Carnegie Mellon University

Center for Informed Democracy & Social - cybersecurity (IDeaS)

CMU's center for disinformation, hate speech and extremism online

IDeaS Center for Informed Democracy & Social-cybersecurity

robots stand at laptop computers

February 08, 2022

Stabilizing a Supervised Bot Detection Algorithm

By Lynnette Ng

Tags: bot detection, algorithm stability, statistical analysis

Image caption: Robots stand at laptop computers
Image credit: Canva

Recent Publication:

Reference for paper: Lynnette Hui Xian Ng, Dawn C. Robertson, Kathleen M. Carley, Stabilizing a supervised bot detection algorithm: How much data is needed for consistent predictions?,Online Social Networks and Media,Volume 28,2022,100198,ISSN 2468-6964,

Direct link to paper, published Feb 8, 2022:


Social media bots are automated accounts controlled by algorithms rather than human users. Bot detection algorithms are a critical part of an information operations pipeline, typically used to identify the impact of these inauthentic accounts in an information manipulation campaign. 

Stable bot detection algorithms are thus critical to estimating the impact and effectiveness of these accounts in an information campaign. 

An unstable algorithm means that the classification of a user agent as a bot or not keeps changing: it can be classified as a bot in one time frame and classified as a non-bot in another timeframe. This will affect the reliability of characterizing user agents as bots to understand how bots affect an event like the US elections, because the user agents can well be misclassified, rendering the analysis invalid.

What is a stable bot detection algorithm?

A stable bot score is one that changes minimally across an investigation time frame, thus providing reliable characterization of an account - or agent’s - bot classification. A stable bot detection algorithm is one that consistently characterizes an agent as a bot or non-bot.

Bot detection algorithms typically return a bot probability score of the agent, identifying the likelihood of the agent being a bot or not. Characterization of bots typically rely on thresholding bot score values: an agent is a bot if the probability is above a certain threshold; and not a bot if it is below a threshold. 

We profiled stabilizing the bot detection algorithm, BotHunter  through answering the following two questions: 

  1. How much data is required for a stable bot probability score?
  2. What threshold is recommended for a stable bot detection algorithm?

To do so, we collected data on 5000 Twitter agents with 150 days worth of data. We ran the BotHunter service on the data of each user per day, and per threshold. BotHunter provides a bot-probability score of an agent that is between 0 and 1. An agent with a score that is closer to 0 is likely to be a non-bot, while an agent with a score that is closer to 1 is likely to be a bot.

How do we determine the amount of data required? 

We analyze the amount of data required through the stability of bot probability scores.

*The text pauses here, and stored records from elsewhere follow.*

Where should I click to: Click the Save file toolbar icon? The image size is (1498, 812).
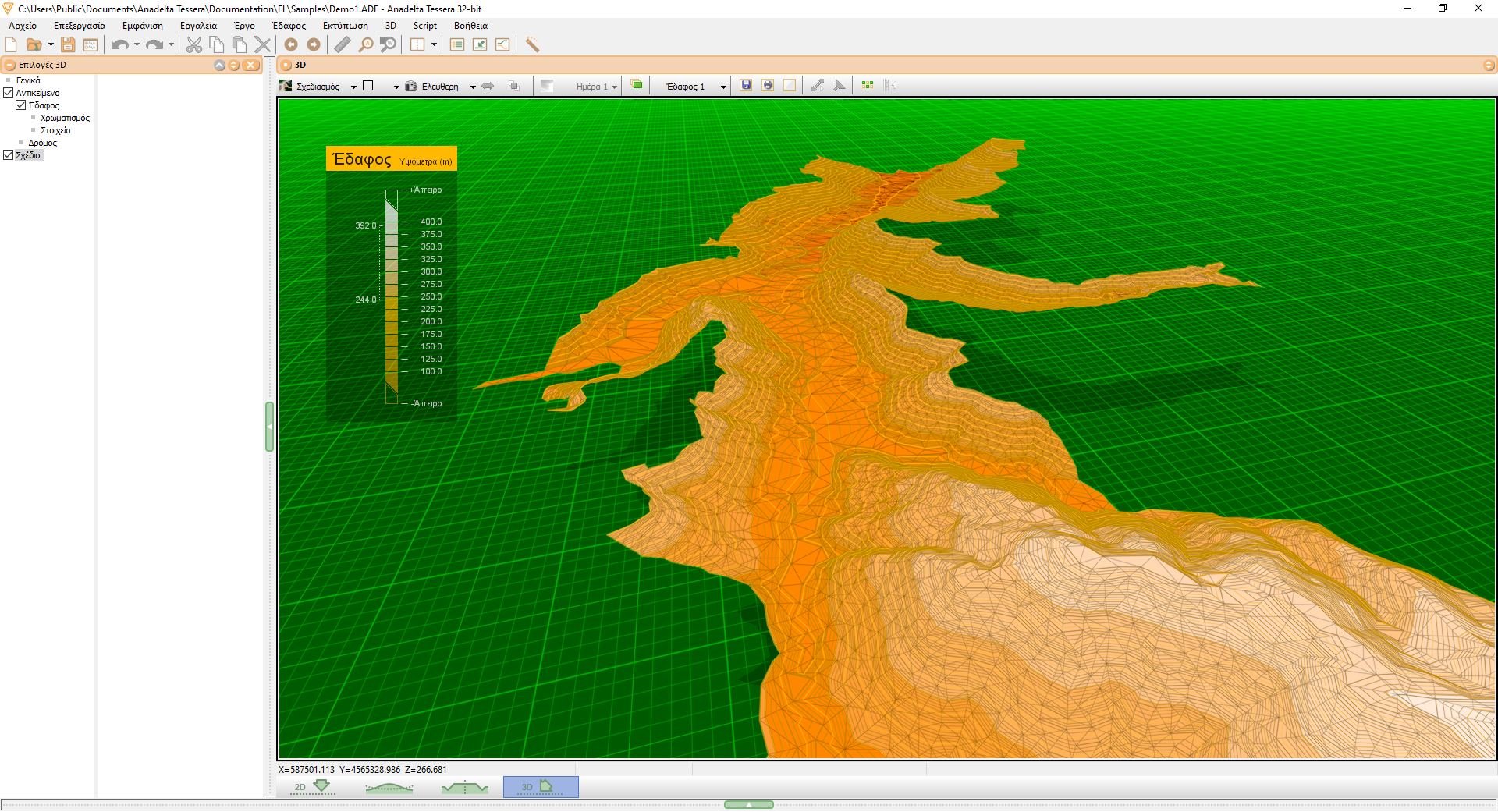coord(68,44)
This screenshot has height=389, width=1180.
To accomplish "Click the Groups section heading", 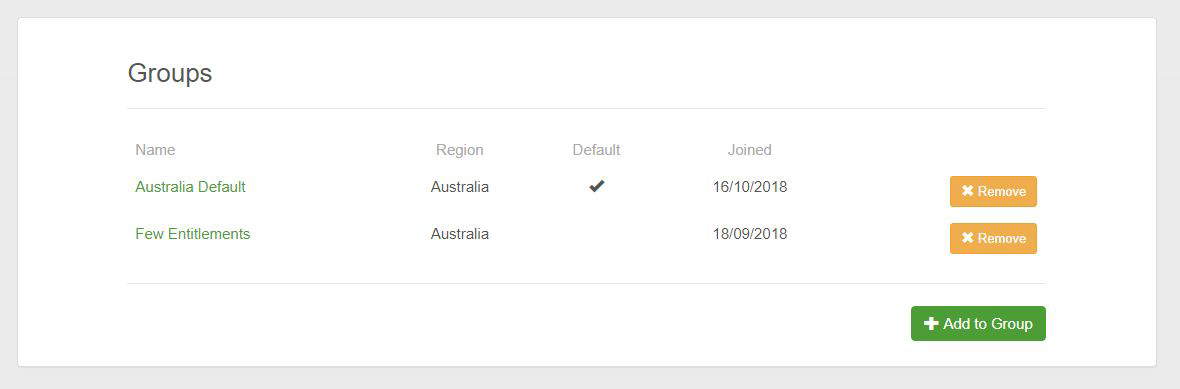I will (x=170, y=73).
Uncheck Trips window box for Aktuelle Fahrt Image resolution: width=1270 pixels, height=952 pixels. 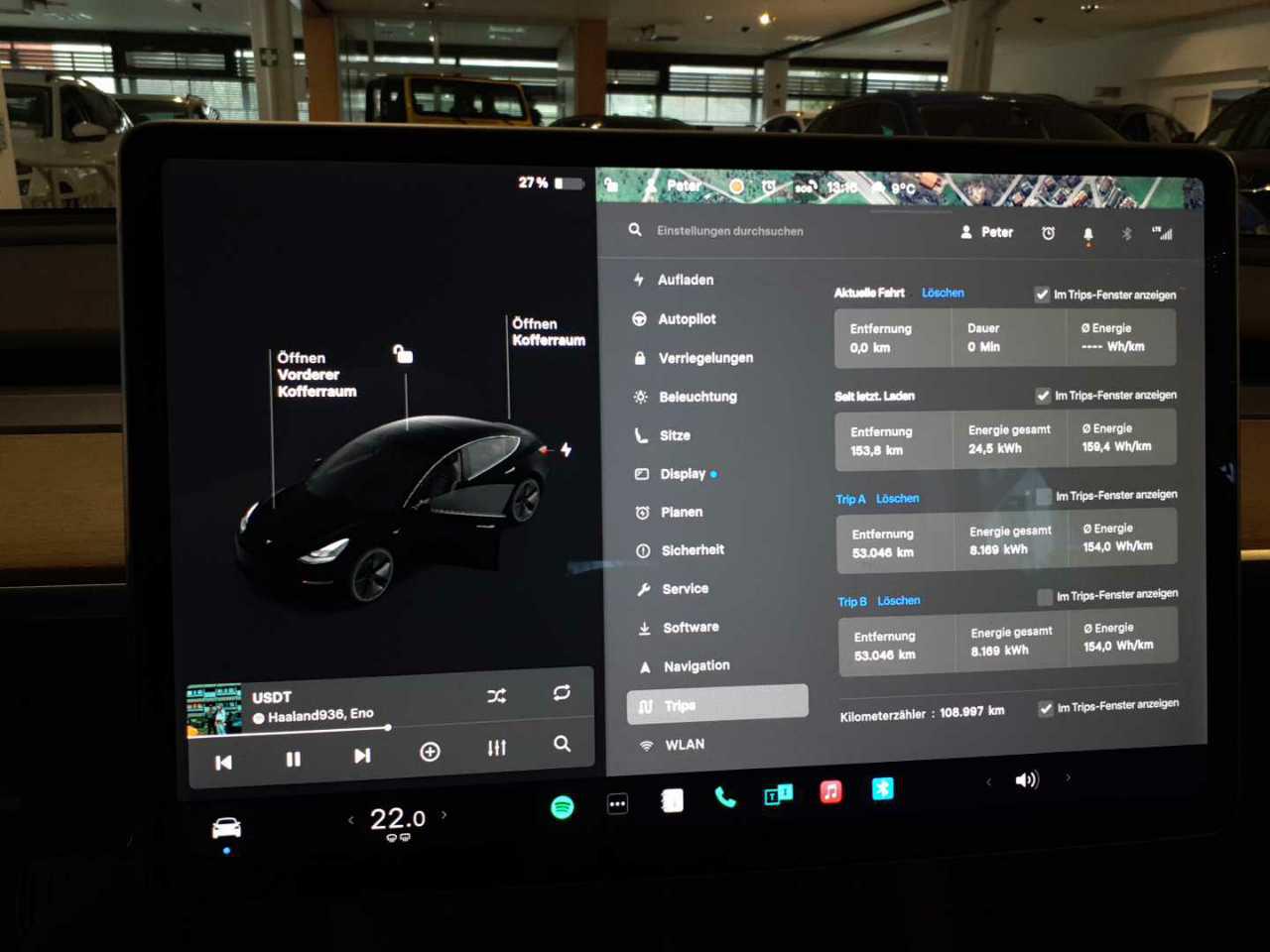(x=1042, y=295)
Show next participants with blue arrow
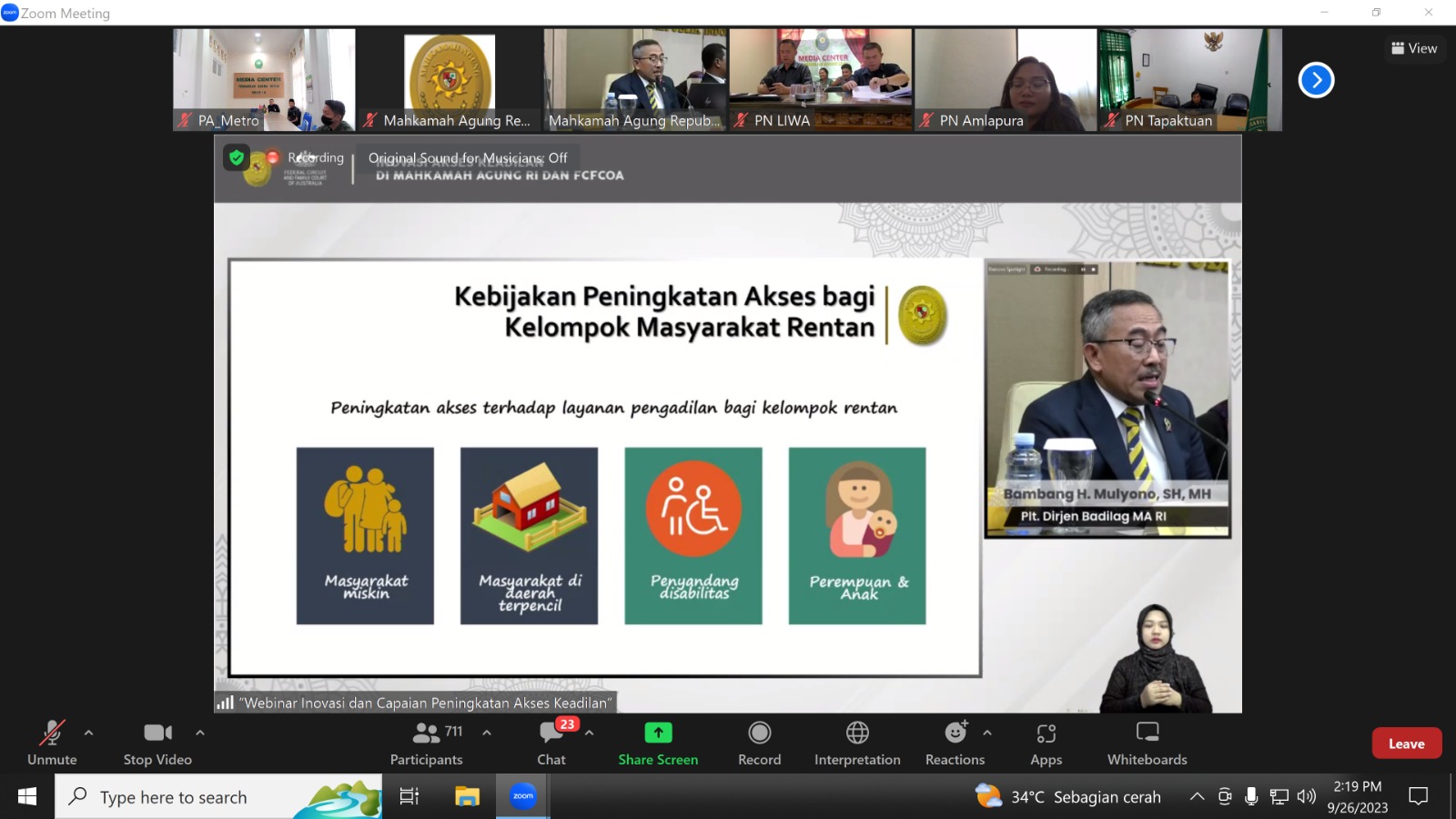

That is, we analyze how bot scores change across an increasing number of days, and an increasing number of tweets. Through analyzing the evolution of bot scores across time and volume,  we observe that the bot score measured by a single day’s worth of tweets is more stable than that of a single tweet. This is likely because a single day worth of data has multiple tweets for the algorithm to work on. The ideal data size for bot score determination is at least 100 days worth of tweets or at least 400 tweets, because after that the changes in bot scores are negligible.

How do we determine the recommended threshold? 

Bot detection algorithms typically rely on classifying bot-probability score values to determine whether an agent is a bot or non-bot. Throughout literature, many different values have been used: Zhang et al  used 0.25; Boichak et al used 0.50; Ng and Carley used 0.70; Rauchfleisch and Kaiser used 0.76.

We set out to establish a baseline threshold value. To do so, we analyze the stability of bot classification, and by extension, the bot detection algorithm through patterns of agents that flip bot classification. An agent flips its bot classification when it was previously classified as a bot and currently classified as a non-bot, or vice versa

We do this against five threshold values: [0.25, 0.30, 0.50, 0.70, 0.75]. These threshold values are gathered from the values that are commonly used in bot classification using bot probability scores in the literature. We annotate the number of times an agent flips per threshold value. We analyze the percentage of agents that flip at least once during the analysis timeframe, dividing the dataset into bots and non-bots based on their initial classification. 

At the 0.75 threshold value, approximately 13% of agents flip bot classification, which is consistent with other studies Additionally, the peak number of days where bot classification changes is 10 days. At 10 days, 8.98% of agents change classification. After which, the proportion of agents changing classification decreases across time. 

What about flipping bot classification is important? 

Agents that flip bot classification means that they are classified as a bot in one time frame but are characterized as a non-bot in another time frame. Most agents flip only once throughout the analysis time frame. 61.9% of agents that are originally classified as non-bots flip classification, while 71.2% of bots flip classification. This larger proportion of initial non-bots flipping indicates that when the algorithm initially classifies an agent as a bot, there is a higher probability of it staying as a bot. The algorithm is thus conservative in labeling an agent as a bot.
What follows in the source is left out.